(Assigned task):
With pictures left out, output exactly the lines from the line holding "Task: Click the Parentid column header" through the end of the data, both included.

◇ ◇ ◇ ◇ ◇

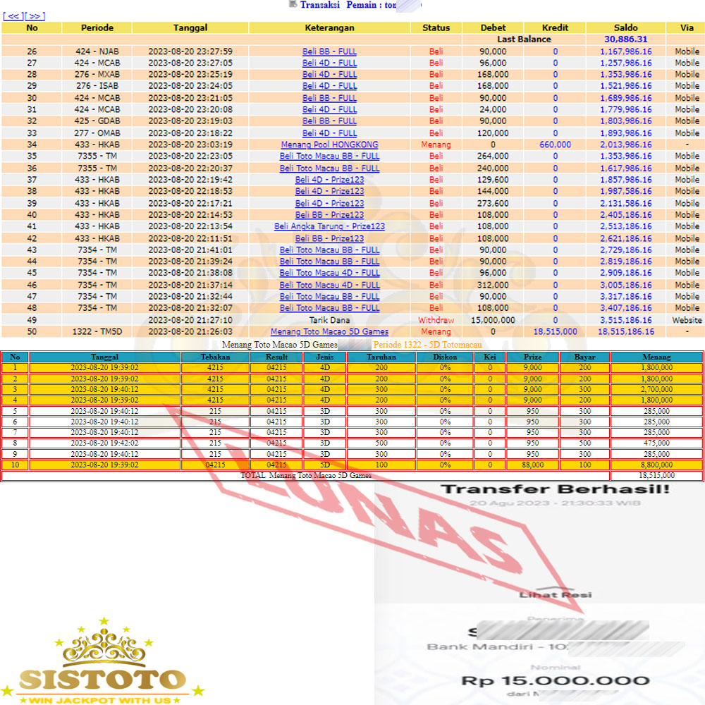Go to next page with [>>] link
This screenshot has height=705, width=705.
(x=35, y=16)
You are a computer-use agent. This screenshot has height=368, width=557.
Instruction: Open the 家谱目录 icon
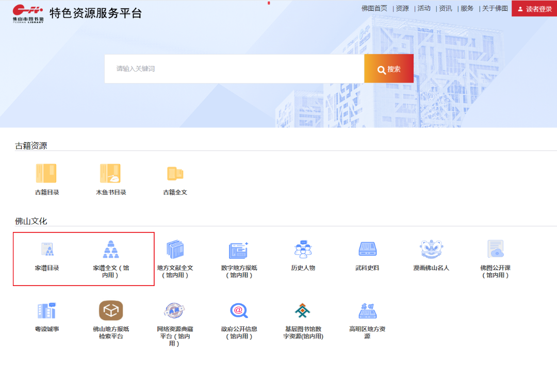click(47, 249)
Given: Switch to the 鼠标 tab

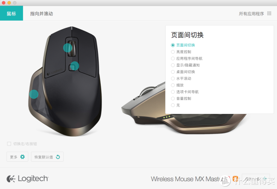Looking at the screenshot, I should [x=12, y=13].
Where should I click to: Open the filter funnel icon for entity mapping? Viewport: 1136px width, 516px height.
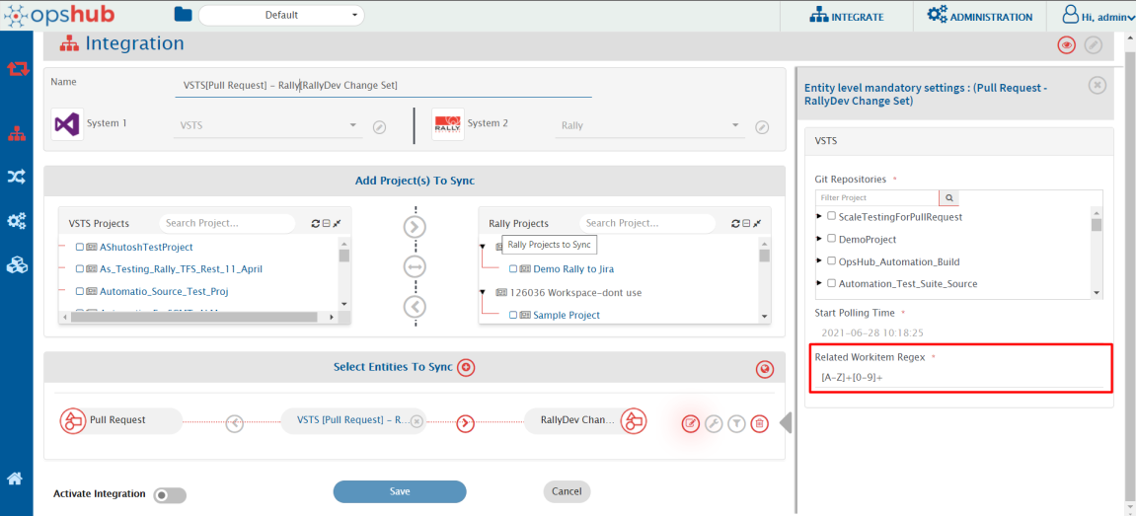(x=736, y=423)
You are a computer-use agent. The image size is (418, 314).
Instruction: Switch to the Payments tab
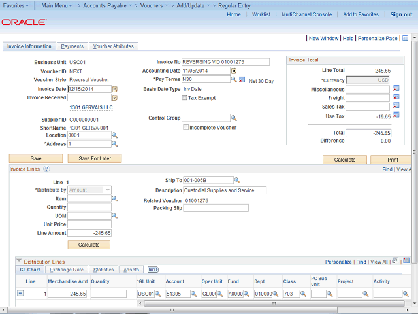coord(72,46)
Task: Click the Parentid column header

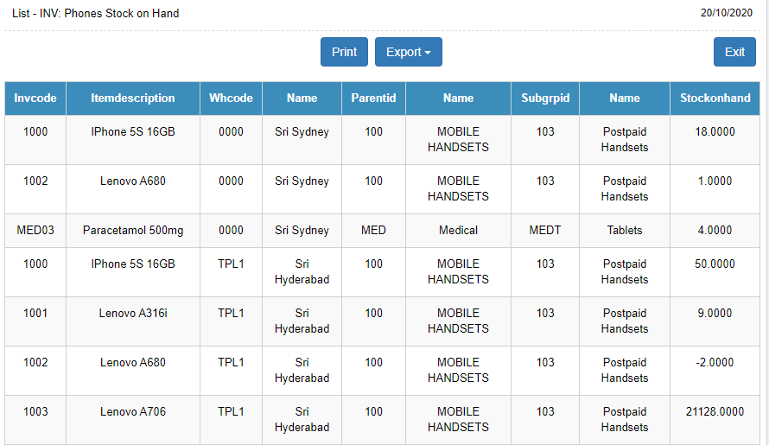Action: pyautogui.click(x=373, y=99)
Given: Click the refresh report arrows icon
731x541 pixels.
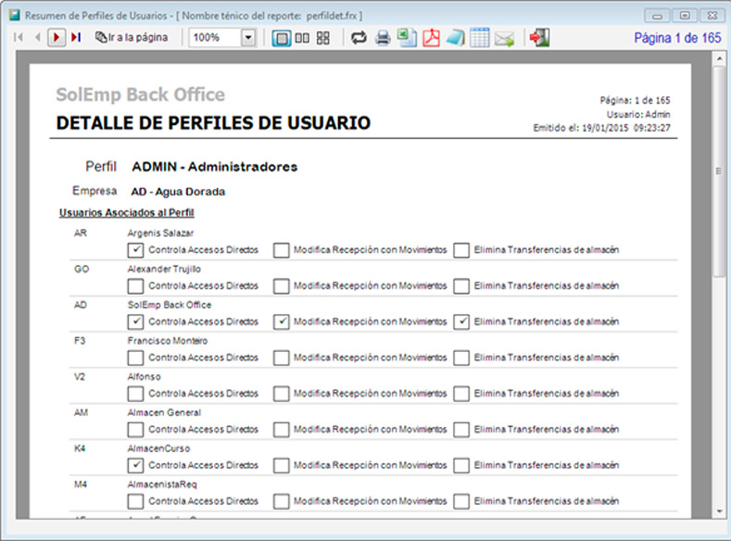Looking at the screenshot, I should [x=359, y=38].
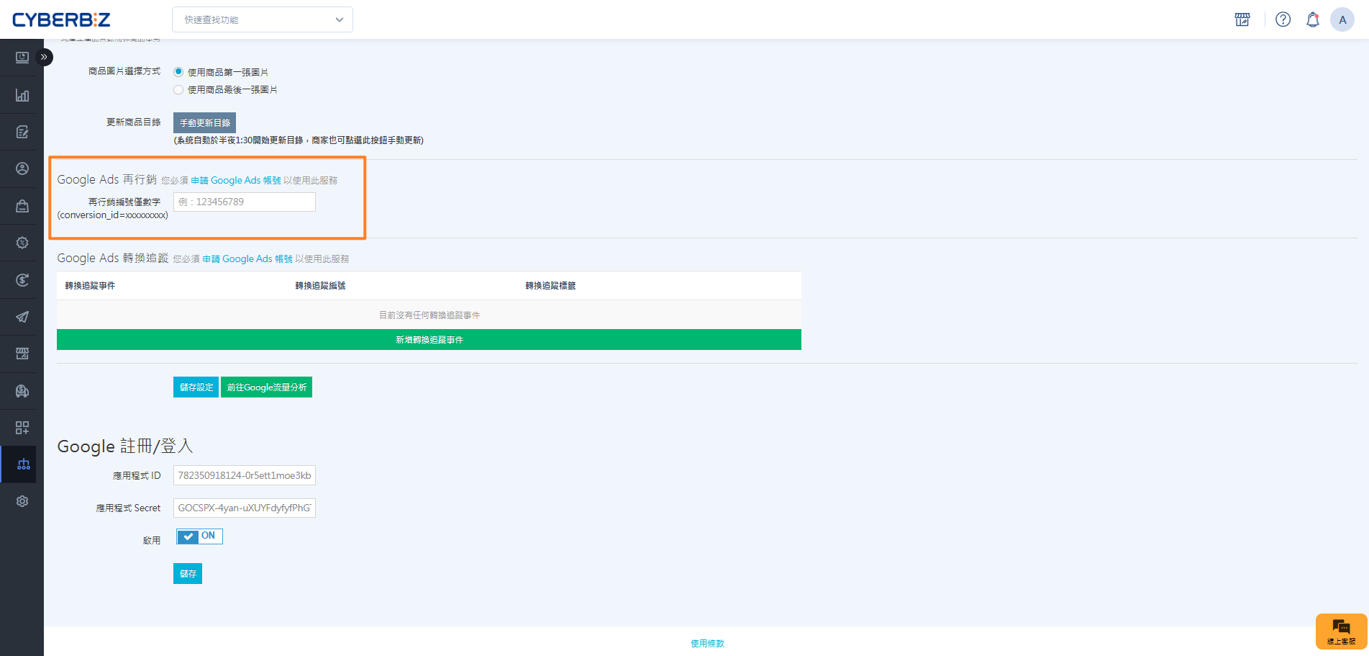Select '使用商品第一張圖片' radio option
This screenshot has width=1369, height=656.
178,72
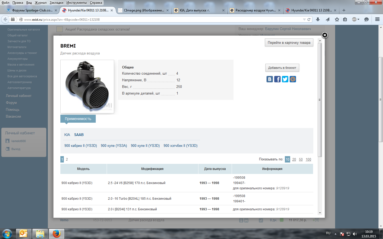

◇ ◇ ◇ ◇ ◇

(Answer to this problem):
Task: Click the Parentid column header

Action: pyautogui.click(x=373, y=99)
Given: Click the refresh report arrows icon
731x541 pixels.
Looking at the screenshot, I should [x=359, y=38].
Select '使用商品第一張圖片' radio option
This screenshot has width=1369, height=656.
178,72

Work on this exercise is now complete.